● Goal of the exercise
Scan the entries for the word "computer", and copy every line where it appears.

___ Excerpted records

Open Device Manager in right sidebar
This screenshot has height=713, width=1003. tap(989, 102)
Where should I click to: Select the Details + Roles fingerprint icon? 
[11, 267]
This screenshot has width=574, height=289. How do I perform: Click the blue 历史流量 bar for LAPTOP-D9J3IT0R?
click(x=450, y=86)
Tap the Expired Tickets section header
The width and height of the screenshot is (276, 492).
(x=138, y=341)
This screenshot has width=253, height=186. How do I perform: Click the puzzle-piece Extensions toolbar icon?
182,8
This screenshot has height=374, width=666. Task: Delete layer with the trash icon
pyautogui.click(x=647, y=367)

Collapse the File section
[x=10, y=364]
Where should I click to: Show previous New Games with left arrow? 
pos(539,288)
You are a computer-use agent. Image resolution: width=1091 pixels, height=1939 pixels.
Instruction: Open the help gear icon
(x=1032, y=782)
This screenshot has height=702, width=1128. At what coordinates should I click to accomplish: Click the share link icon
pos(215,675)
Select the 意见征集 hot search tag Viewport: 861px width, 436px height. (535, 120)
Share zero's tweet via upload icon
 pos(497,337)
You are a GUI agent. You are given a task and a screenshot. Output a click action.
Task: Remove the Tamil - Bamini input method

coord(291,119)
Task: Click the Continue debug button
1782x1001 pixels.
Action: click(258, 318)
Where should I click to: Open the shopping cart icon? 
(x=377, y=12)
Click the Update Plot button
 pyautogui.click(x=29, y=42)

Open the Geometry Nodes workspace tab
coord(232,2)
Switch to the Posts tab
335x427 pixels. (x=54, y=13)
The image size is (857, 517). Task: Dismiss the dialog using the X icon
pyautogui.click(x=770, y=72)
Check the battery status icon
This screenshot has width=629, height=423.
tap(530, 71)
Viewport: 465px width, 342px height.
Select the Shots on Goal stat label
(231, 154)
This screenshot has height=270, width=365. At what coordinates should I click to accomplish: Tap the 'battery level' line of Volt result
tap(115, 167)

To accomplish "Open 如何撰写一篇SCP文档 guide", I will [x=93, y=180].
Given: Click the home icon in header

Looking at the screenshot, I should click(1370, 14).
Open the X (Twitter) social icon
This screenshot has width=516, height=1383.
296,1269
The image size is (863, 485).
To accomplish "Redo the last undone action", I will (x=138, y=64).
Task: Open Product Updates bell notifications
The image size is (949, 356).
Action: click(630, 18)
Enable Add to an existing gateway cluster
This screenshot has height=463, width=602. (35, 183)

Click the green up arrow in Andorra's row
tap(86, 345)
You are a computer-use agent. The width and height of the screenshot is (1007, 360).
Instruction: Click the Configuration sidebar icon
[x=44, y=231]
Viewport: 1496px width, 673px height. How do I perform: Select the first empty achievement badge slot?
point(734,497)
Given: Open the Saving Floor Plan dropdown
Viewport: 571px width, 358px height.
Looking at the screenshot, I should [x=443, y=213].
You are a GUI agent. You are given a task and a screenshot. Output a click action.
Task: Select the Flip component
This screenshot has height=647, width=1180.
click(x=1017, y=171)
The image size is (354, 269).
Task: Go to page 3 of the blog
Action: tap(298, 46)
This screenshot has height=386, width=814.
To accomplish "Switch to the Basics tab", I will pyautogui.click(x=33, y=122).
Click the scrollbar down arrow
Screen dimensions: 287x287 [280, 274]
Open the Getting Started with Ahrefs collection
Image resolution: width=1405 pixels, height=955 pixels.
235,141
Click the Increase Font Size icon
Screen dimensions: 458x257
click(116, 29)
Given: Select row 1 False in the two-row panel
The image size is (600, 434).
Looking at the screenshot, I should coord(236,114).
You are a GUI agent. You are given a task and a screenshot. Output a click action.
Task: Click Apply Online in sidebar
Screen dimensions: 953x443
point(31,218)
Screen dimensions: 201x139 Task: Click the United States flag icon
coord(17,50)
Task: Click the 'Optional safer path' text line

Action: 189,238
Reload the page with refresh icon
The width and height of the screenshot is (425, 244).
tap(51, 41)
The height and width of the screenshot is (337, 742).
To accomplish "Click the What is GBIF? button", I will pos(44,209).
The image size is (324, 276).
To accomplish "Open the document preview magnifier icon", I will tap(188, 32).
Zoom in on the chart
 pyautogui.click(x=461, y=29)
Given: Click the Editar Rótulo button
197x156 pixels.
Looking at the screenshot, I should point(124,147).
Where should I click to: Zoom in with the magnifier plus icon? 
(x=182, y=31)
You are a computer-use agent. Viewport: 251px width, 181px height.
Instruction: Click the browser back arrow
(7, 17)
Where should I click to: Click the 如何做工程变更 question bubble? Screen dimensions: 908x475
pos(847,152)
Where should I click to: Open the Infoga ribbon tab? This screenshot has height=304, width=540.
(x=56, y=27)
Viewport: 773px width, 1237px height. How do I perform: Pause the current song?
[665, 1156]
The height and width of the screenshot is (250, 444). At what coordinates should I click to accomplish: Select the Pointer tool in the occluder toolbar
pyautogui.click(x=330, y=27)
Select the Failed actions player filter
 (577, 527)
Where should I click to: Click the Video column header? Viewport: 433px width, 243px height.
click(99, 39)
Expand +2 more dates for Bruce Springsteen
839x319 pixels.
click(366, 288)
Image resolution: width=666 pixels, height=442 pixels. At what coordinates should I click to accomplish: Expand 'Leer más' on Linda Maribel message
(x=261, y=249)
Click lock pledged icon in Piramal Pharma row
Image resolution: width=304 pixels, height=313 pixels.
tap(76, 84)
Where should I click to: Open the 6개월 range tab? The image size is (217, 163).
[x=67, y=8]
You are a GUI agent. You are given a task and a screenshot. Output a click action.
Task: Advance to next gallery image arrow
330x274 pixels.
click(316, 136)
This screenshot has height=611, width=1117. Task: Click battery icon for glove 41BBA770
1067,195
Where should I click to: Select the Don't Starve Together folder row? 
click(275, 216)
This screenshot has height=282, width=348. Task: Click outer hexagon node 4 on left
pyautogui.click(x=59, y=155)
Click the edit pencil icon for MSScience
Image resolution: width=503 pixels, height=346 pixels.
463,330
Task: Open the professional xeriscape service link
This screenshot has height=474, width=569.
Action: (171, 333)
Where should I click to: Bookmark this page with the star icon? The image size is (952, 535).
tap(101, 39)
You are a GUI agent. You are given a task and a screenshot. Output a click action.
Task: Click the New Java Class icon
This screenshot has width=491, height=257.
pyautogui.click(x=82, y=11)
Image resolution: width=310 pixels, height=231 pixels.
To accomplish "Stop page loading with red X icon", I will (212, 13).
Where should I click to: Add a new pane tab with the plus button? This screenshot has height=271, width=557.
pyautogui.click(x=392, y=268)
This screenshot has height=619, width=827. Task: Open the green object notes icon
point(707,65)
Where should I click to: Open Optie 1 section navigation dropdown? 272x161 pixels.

______

● Response area
You are a computer-use agent. Image resolution: width=1091 pixels, height=1939 pixels.
You are a computer-use agent. The width and height of the screenshot is (1007, 360).
You are a computer-use agent. Viewport: 251px width, 181px height.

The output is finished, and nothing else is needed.